▶ _DATA SHOWN_
——

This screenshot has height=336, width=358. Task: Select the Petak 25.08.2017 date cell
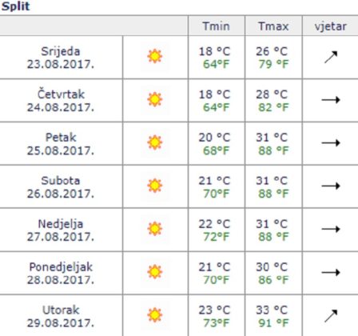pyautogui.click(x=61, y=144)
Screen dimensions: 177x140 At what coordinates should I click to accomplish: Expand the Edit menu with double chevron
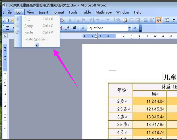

——

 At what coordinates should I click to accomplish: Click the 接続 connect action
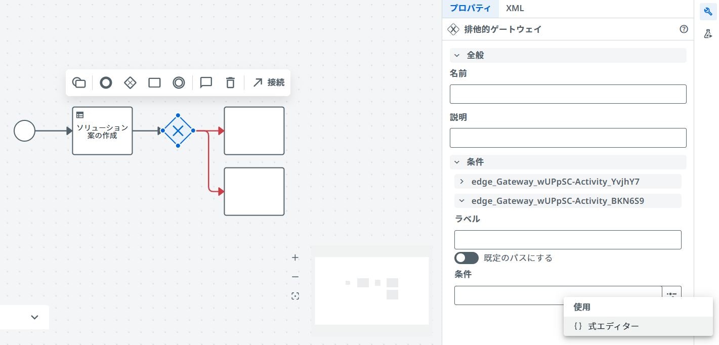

——

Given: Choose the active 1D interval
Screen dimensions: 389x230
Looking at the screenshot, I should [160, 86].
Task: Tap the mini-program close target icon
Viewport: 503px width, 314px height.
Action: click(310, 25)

——

Reproduce the listing from the line containing "This screenshot has" through the line containing "Screen dimensions: 177x140", keeping every line identical and leaving the pictures out of your answer.

This screenshot has height=336, width=358. Task: Select the Petak 25.08.2017 date cell
pyautogui.click(x=61, y=144)
Screen dimensions: 177x140 At what coordinates should I click to accomplish: Expand the Edit menu with double chevron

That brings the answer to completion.